Studie zu nachhaltigem Konsum: Der Kaufrausch im Internet
Viele Kund:innen wollen Umwelt und Klima schonen, sagt eine Untersuchung des Umweltbundesamtes. Doch im Netz geht das Thema Nachhaltigkeit unter.
Für die Studie wurden nicht nur Literatur und andere Studien ausgewertet, sondern auch Interviews geführt. Für viele der Befragten waren Preis, Komfort und schnelle Verfügbarkeit die wichtigsten Kriterien beim Kauf im Internet. Reparierbarkeit oder Secondhand-Angebote hingegen spielten nur für solche Verbraucher:innen eine Rolle, die sowieso schon ein großes Interesse am Thema Nachhaltigkeit hatten, oder wenn sie prominent im Kaufprozess sichtbar waren.
Dabei stellt sich für das Uba als Problem dar, dass nur wenige, überaus marktmächtige Anbieter die Aufmerksamkeit der Internetnutzer auf sich ziehen. So verbrachten Nutzer:innen laut einer Studie von 2019 fast die Hälfte ihrer Zeit im Netz bei vier großen US-Firmen; den Mutterkonzernen von Google und Facebook, Alphabet und Meta, bei Amazon und Apple.
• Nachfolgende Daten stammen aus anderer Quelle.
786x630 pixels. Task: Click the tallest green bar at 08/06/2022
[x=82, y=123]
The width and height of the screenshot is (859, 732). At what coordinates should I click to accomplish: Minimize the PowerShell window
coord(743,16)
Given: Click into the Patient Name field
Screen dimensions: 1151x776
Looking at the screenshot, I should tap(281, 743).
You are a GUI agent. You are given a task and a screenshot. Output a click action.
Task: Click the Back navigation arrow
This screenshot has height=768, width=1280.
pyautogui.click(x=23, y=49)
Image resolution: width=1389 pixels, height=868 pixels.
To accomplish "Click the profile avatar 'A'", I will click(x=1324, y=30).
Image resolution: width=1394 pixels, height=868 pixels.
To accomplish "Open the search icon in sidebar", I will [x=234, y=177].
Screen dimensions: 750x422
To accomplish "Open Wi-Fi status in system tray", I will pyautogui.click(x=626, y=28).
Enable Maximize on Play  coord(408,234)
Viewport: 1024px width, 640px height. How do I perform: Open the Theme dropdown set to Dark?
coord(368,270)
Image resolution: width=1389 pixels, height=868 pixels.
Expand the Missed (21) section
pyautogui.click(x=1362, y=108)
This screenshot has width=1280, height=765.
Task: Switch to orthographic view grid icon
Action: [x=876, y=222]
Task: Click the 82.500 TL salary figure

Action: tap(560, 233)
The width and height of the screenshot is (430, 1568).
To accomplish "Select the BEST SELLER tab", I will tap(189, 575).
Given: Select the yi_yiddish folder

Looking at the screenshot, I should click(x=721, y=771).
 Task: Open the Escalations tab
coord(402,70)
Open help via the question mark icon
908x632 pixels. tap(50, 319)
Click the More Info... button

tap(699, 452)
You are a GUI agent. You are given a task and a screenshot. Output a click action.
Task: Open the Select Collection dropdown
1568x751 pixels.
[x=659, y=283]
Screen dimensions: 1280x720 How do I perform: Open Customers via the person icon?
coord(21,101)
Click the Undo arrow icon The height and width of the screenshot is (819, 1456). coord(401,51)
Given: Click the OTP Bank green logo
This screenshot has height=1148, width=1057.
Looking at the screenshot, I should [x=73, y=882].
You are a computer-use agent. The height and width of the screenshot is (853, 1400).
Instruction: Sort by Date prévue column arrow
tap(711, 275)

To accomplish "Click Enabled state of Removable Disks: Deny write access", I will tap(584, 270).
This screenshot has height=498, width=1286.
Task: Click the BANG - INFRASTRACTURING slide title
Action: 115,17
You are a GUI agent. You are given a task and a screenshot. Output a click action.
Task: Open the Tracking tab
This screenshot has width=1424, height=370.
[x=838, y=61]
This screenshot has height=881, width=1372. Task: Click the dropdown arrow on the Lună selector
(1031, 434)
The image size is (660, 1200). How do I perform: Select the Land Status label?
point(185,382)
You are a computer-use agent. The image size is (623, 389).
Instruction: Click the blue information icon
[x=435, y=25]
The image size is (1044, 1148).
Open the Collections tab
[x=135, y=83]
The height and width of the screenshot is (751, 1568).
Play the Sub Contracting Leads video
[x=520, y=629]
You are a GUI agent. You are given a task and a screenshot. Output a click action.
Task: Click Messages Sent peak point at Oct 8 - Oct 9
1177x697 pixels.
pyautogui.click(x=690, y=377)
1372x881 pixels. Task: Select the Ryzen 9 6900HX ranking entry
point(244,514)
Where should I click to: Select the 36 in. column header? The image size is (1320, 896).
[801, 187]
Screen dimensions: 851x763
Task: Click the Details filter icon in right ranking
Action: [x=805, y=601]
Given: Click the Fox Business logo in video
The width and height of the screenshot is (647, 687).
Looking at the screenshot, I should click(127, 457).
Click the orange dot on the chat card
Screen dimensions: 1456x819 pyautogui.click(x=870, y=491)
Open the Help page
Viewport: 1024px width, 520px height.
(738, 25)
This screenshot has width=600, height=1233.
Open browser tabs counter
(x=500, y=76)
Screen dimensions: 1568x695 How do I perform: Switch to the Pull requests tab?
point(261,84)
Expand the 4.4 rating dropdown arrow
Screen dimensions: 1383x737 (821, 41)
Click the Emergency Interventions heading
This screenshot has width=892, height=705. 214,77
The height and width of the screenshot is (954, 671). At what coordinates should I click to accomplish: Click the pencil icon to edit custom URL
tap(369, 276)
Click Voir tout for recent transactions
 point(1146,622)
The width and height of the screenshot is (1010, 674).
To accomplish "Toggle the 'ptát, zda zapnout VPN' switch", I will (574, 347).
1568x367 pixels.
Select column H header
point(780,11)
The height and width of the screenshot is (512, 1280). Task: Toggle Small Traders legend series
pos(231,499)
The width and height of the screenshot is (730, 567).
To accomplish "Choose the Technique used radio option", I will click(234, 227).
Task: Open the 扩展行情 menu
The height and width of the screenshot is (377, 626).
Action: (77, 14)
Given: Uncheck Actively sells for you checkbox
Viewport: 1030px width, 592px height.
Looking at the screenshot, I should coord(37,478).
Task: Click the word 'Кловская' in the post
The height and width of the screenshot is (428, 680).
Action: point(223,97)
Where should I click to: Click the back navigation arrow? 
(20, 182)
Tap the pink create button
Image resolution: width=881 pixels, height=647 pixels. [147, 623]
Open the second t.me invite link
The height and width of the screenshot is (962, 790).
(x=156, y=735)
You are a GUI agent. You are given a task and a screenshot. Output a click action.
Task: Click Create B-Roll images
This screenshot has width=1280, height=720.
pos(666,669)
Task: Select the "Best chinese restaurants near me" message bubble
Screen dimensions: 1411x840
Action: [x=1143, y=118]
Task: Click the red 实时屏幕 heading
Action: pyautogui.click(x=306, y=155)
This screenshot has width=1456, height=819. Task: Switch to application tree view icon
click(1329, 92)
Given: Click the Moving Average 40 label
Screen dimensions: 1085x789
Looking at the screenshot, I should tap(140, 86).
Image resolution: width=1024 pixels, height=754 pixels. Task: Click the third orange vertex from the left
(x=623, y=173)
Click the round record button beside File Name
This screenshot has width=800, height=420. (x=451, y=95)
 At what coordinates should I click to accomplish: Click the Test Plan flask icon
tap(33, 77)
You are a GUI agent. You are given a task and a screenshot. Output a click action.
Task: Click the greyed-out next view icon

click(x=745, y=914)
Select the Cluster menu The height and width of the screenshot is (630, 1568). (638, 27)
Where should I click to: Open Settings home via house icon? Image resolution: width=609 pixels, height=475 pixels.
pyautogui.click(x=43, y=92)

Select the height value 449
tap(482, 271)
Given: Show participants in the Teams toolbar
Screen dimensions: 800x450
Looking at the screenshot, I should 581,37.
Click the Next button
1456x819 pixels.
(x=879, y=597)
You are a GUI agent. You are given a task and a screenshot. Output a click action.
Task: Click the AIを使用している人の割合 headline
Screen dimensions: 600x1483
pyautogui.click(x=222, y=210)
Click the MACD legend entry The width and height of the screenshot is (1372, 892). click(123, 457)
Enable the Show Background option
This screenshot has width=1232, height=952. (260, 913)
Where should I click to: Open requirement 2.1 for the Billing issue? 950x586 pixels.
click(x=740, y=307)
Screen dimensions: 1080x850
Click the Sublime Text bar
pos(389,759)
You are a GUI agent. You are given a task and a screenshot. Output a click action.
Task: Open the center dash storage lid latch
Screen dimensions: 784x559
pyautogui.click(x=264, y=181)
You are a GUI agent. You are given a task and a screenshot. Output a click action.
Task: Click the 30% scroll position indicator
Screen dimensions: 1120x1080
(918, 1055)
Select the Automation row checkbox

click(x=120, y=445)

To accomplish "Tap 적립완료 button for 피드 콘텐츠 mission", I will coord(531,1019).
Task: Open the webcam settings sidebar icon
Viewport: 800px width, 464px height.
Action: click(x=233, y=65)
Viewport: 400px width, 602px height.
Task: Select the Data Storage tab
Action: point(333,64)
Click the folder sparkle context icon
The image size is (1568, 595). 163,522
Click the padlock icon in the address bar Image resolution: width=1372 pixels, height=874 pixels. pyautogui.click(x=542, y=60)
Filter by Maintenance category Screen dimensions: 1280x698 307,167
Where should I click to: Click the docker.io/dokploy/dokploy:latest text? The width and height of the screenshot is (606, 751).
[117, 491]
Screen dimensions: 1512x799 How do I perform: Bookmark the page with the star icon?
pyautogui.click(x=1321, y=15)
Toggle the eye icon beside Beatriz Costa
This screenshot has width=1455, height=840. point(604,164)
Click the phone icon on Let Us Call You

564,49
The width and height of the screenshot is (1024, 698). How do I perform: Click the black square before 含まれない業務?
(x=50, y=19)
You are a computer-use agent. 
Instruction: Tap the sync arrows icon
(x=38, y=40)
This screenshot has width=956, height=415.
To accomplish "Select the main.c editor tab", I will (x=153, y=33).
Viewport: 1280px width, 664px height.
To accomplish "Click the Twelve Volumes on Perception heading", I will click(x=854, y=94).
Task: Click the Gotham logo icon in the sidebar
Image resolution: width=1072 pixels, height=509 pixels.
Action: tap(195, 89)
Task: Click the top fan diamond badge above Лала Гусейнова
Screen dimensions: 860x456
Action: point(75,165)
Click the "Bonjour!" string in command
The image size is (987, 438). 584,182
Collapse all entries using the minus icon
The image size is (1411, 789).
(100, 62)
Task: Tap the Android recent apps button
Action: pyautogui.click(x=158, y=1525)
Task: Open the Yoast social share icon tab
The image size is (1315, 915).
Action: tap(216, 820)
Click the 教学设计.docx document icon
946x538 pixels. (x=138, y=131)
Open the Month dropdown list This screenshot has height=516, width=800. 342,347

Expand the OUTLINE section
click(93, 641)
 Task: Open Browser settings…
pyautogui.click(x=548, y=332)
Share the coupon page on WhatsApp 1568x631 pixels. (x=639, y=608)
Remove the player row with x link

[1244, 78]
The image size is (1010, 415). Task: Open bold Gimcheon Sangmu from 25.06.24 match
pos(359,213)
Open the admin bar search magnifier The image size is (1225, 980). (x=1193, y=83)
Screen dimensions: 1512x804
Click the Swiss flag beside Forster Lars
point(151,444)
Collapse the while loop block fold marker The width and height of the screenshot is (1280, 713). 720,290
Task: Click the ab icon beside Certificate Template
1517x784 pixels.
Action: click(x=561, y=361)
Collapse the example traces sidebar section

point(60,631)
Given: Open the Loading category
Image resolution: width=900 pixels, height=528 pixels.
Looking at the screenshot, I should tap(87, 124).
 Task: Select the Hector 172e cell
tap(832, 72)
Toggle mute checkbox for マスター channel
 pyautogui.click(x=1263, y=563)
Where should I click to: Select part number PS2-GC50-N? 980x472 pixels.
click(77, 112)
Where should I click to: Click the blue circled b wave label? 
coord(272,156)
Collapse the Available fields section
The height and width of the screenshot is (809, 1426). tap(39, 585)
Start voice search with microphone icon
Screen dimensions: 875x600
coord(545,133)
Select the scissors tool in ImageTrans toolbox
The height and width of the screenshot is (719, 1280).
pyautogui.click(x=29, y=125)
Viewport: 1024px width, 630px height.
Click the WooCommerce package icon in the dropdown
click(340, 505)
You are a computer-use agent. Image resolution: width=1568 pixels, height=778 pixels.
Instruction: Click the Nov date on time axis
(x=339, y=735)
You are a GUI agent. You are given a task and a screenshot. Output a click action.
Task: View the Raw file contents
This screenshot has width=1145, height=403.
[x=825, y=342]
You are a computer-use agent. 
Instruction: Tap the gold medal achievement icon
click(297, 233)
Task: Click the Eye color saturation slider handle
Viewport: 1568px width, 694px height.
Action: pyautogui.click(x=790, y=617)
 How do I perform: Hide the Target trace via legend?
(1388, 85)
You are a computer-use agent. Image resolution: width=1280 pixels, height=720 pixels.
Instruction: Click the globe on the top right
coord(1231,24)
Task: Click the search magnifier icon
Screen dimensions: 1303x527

Wenn deren Algorithmen und Filter die Nutzer:innen vor allem dazu animieren, häufig neue Dinge zu kaufen, hat Nachhaltigkeit im Netz wenig Chancen.
So stellten Verbraucher:innen zwar insbesondere für größere Käufe „sehr umfassende und systematische Vergleiche auf Preisvergleichsportalen, Testportalen oder in Erfahrungsberichten an“ und bewerteten deren Angebote als meist sehr hilfreich. Nachhaltigkeitskriterien würden dort aber nicht umfassend berücksichtigt und herausgestellt. „Informationsangebote, die umfassend zu nachhaltigem Konsum informieren – wie etwa Ratgeber oder Artikel“ – würden von Verbraucher:innen weder gesucht noch stießen sie in ihrer Suche zufällig darauf, schreibt das Uba.
Die Umweltbehörde empfiehlt daher, die EU-Gesetzgebung zu digitalen Märkten und Künstlicher Intelligenz dazu zu nutzen, um Konsum nachhaltiger und solche Angebote leichter auffindbar zu machen, die die „7-R-Strategien“ verfolgen: Refuce, Reduce, rethink, reuse, repair, refurbish, recycle – also: ein Konsumprodukt überflüssig machen, die Menge reduzieren, Design im Sinne der Nachhaltigkeit neu zu denken, Dinge häufiger zu reparieren, länger oder neu zu nutzen und am Ende neue Dinge aus den enthaltenen Rohstoffen herzustellen.
Etwa sollte es Internetplattformen grundsätzlich verboten werden, persönliche Daten zu Werbezwecken zu sammeln, daraus Nutzerprofile zu bilden und diese zu verkaufen. „Ein solches Verbot hätte tiefgreifende Auswirkungen auf die digitale Werbewirtschaft“, ist sich das Uba sicher, „da ein Großteil der heutigen Online-Werbemodelle auf personalisierter Ansprache basiert“. Zudem müsse die EU-Verordnung Digital Markets Act konsequenter umgesetzt werden, die etwa vorsieht, dass Nutzer ihre Daten von einem zum anderen Anbieter unkompliziert mitnehmen können.
Die Uba-Forscher:innen betonen, zwar bestehe „insbesondere bei öffentlich geförderten Projekten im Bereich der Digitalisierung häufig das Interesse der fördernden Institution, durch ein eigenes digitales Angebot Sichtbarkeit zu erlangen.“ Wichtiger sei es aber, das Thema Nachhaltigkeit dorthin zu bringen, wo die Nutzer:innen seien: bei den großen, reichweitenstarken US-Plattformen.